GIVEN PASSAGE:
=== Begin Enclosure ===
California Regulators Target White Labeling Contracts in Proposed Rule

Under the proposal, licensed cannabis business would not be allowed to engage in contracts with unlicensed businesses.


California’s Bureau of Cannabis Control has been shopping around a draft of permanent rules for the industry, and one proposal in particular could have far-reaching implications for a nascent marketplace that’s still figuring out statewide norms and best practices.

(The California Department of Food and Agriculture and the California Department of Public Health, which also oversee segments of the cannabis industry, released draft rules as well.) 

Tucked into the BCC rules is a provision that would bar licensed cannabis businesses from conducting any commercial cannabis activity via “contract with any person that is not licensed under the [law].” (See Section 5032 here.)

Under this rule, commercial cannabis activity would include:

(1) Procuring or purchasing cannabis goods from a licensed cultivator or licensed manufacturer.

(2) Manufacturing cannabis goods according to the specifications of a non-licensee.
=== End Enclosure ===
EXERCISE DATA:
=== Begin Enclosure ===
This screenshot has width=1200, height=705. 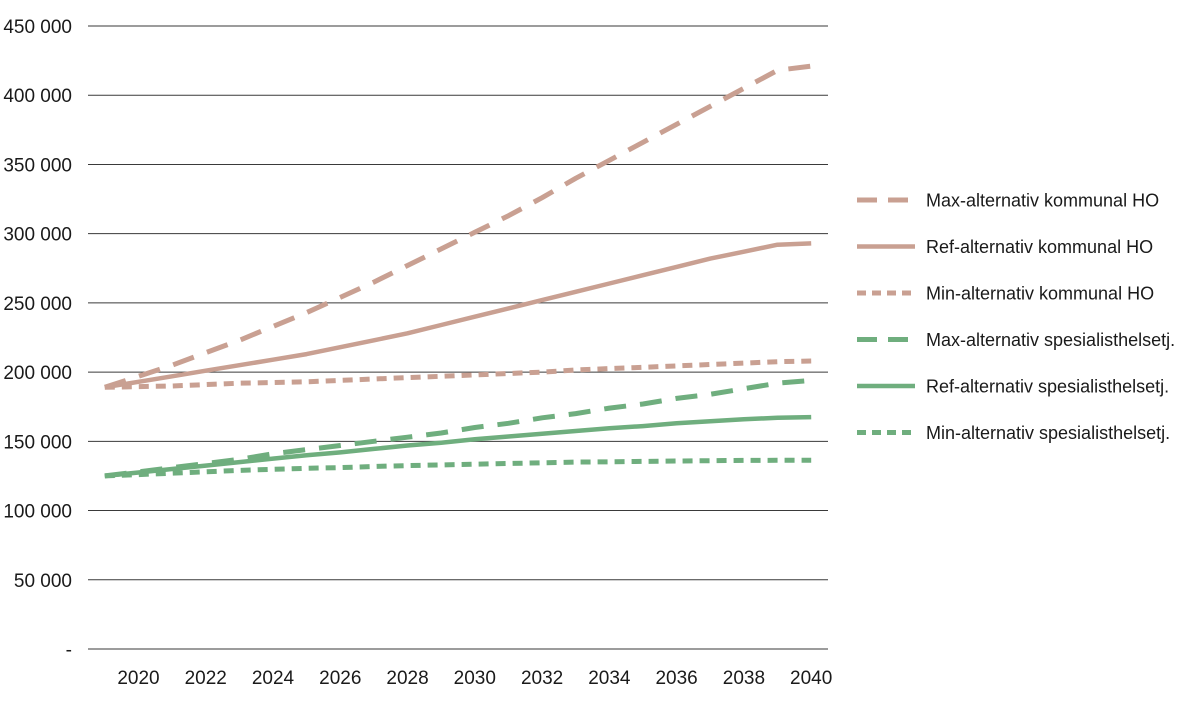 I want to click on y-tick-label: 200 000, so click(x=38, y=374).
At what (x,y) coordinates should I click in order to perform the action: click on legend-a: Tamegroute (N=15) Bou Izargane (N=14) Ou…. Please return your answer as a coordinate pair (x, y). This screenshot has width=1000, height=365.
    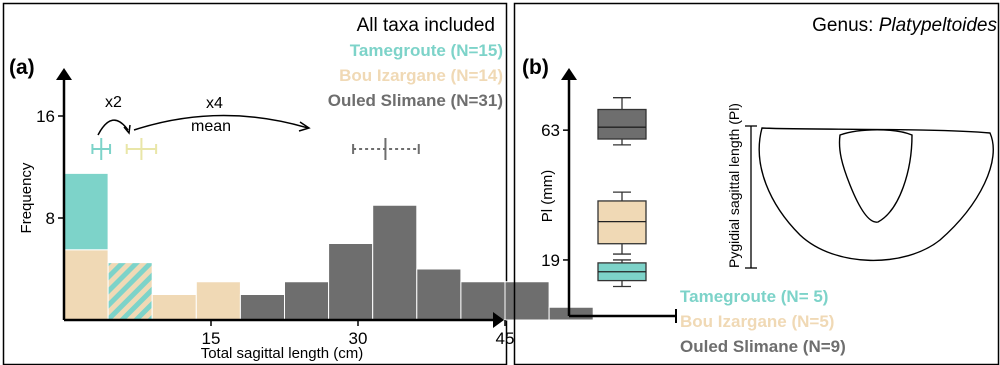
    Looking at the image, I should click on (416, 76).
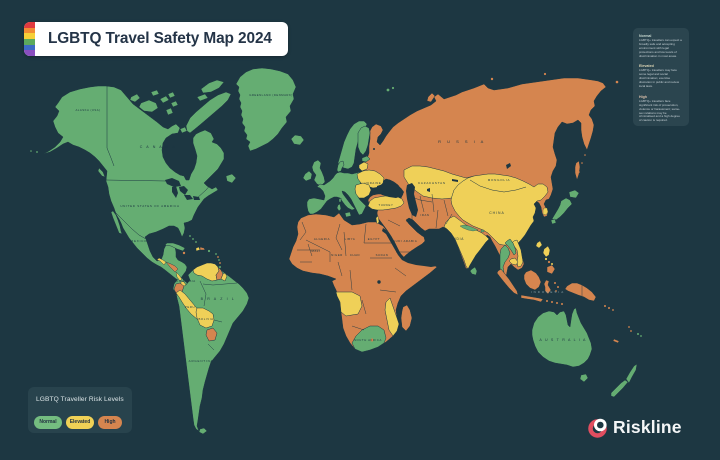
=== End Enclosure ===
INSTRUCTION 1: In the article on California's cannabis rules, which section of the Bureau of Cannabis Control draft contains the provision on contracts with unlicensed persons?
INSTRUCTION 2:
Check each statement against the article on California's cannabis rules. Answer yes or no, and quote the words that decide it.
(a) The Bureau of Cannabis Control was the only agency to release draft rules.
(b) Under the rule, making cannabis goods to a non-licensee's specifications counts as commercial cannabis activity.
(c) The proposal would let licensed cannabis businesses contract with unlicensed businesses.
INSTRUCTION 3: Reproduce the stretch of the article on California's cannabis rules from "California’s Bureau of" through "or licensed manufacturer.", with no changes.
Rely on nothing but the article on California's cannabis rules.

EXERCISE ANSWER 1: Section 5032.

EXERCISE ANSWER 2:
(a) No: "The California Department of Food and Agriculture and the California Department of Public Health, which also oversee segments of the cannabis industry, released draft rules as well."
(b) Yes: "(2) Manufacturing cannabis goods according to the specifications of a non-licensee."
(c) No: "licensed cannabis business would not be allowed to engage in contracts with unlicensed businesses."

EXERCISE ANSWER 3:
California’s Bureau of Cannabis Control has been shopping around a draft of permanent rules for the industry, and one proposal in particular could have far-reaching implications for a nascent marketplace that’s still figuring out statewide norms and best practices.

(The California Department of Food and Agriculture and the California Department of Public Health, which also oversee segments of the cannabis industry, released draft rules as well.) 

Tucked into the BCC rules is a provision that would bar licensed cannabis businesses from conducting any commercial cannabis activity via “contract with any person that is not licensed under the [law].” (See Section 5032 here.)

Under this rule, commercial cannabis activity would include:

(1) Procuring or purchasing cannabis goods from a licensed cultivator or licensed manufacturer.